Asymptotic Problems in Fluid Mechanics and Gas Dynamics

流体力学和气体动力学中的渐近问题

• 批准号: 0100946
• 负责人: Nader Masmoudi
• 金额: $ 9.3万
• 依托单位: New York University
• 依托单位国家: 美国
• 项目类别: Standard Grant
• 财政年份: 2001
• 资助国家: 美国
• 起止时间: 2001-06-01 至 2005-05-31
• 项目状态: 已结题
• 来源: https://www.nsf.gov/awardsearch/showAward?AWD_ID=0100946&HistoricalAwards=false
• 关键词: Asymptotic; Problems; Fluid; Mechanics; Gas

This proposal is about the study of some asymptotic problemsin Fluid Mechanics and Gas Dynamics. Asymptotic problems arise when a dimensionless parameter epsilon goes to zero in an equation describing the motion of some type of fluid (or any other physical system). Many mathematical problems are encountered when we try to justify the passage to the limit, which are mainly due to the change of the type of the equations, the presence of many spatial and temporal scales, the presence of boundary layers (we can no longer impose the same boundary conditions for the initial system and the limit one), the presence of oscillations intime at high frequency .... In this Proposal, the PI intends to study (among other problems)the hydrodynamic limit of the Boltzmann equation, the compressible-incompressible limit, These asymptotic problems allow us to get simpler models at the limit, due to the fact that we usually have fewer variables or (and) fewer unknowns. This simplifies the numerical simulations and improves our understanding of the prevailing phenomenon when the parameter is small, in fact, instead of solving the initial system, we can solve the limit system and then add a corrector.

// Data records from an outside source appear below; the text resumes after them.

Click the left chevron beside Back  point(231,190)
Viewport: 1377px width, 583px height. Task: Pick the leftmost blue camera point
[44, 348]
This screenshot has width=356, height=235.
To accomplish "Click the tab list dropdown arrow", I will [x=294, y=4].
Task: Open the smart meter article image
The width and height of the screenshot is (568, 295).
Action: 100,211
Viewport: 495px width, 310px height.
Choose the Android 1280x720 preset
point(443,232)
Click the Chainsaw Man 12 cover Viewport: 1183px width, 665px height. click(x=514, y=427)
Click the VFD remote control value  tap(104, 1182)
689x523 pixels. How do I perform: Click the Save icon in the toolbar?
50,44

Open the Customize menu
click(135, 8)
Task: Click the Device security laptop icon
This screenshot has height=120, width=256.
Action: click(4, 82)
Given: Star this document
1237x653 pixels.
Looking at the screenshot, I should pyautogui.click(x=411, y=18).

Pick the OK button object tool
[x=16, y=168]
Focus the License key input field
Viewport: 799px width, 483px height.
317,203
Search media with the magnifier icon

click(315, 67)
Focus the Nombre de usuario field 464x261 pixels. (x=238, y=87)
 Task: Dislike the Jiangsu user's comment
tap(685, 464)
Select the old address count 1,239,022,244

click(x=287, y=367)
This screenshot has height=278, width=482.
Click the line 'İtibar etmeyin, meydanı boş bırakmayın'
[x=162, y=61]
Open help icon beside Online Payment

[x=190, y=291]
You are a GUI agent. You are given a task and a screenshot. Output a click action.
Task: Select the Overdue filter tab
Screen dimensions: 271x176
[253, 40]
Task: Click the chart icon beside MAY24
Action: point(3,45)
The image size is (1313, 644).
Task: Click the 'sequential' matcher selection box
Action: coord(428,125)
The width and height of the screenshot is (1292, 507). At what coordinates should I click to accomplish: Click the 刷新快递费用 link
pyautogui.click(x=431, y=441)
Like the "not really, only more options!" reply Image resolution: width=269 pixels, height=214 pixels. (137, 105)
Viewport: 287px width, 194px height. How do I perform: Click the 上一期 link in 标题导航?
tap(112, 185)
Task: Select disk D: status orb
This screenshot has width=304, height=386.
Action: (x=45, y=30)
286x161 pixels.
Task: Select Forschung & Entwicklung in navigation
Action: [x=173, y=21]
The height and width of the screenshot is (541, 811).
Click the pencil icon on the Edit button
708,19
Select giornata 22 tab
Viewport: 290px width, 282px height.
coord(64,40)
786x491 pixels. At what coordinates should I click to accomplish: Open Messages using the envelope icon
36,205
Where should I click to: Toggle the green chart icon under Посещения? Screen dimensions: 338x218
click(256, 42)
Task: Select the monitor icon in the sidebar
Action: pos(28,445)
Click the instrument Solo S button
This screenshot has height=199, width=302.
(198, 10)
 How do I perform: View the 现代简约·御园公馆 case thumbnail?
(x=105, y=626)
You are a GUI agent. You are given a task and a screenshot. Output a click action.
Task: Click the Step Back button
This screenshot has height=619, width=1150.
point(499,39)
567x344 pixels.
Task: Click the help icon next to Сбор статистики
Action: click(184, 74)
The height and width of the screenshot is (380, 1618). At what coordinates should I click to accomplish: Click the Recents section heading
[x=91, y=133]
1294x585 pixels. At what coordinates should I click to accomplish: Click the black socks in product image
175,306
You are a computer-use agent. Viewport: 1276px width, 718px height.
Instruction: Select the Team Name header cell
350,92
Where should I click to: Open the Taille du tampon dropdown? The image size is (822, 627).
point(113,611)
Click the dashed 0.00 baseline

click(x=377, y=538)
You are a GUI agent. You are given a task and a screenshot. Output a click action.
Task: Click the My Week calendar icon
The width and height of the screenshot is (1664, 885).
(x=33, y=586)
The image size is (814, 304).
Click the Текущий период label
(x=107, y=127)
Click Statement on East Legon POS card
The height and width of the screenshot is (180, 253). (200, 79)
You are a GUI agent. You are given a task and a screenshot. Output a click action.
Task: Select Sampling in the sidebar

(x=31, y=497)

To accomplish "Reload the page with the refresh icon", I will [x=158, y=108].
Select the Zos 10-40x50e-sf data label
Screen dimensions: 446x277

这个建议是关于流体力学和气体动力学中的一些渐近问题的研究。当描述某种类型的流体(或任何其他物理系统)运动的方程中的无量纲参数epsilon趋于零时，就会出现渐近问题。当我们试图证明达到极限时，会遇到许多数学问题，这些问题主要是由于方程类型的变化，许多空间和时间尺度的存在，边界层的存在(我们不能再对初始系统和极限系统施加相同的边界条件)，以及高频时间振荡的存在。在这个建议中，PI打算研究Boltzmann方程的流体力学极限，即可压缩-不可压缩极限，这些渐近问题允许我们在极限处得到更简单的模型，因为我们通常有更少的变量或(和)更少的未知数。这简化了数值模拟，提高了我们对参数较小时的普遍现象的理解，实际上，我们可以不求解初始系统，而是求解极限系统，然后添加一个校正器。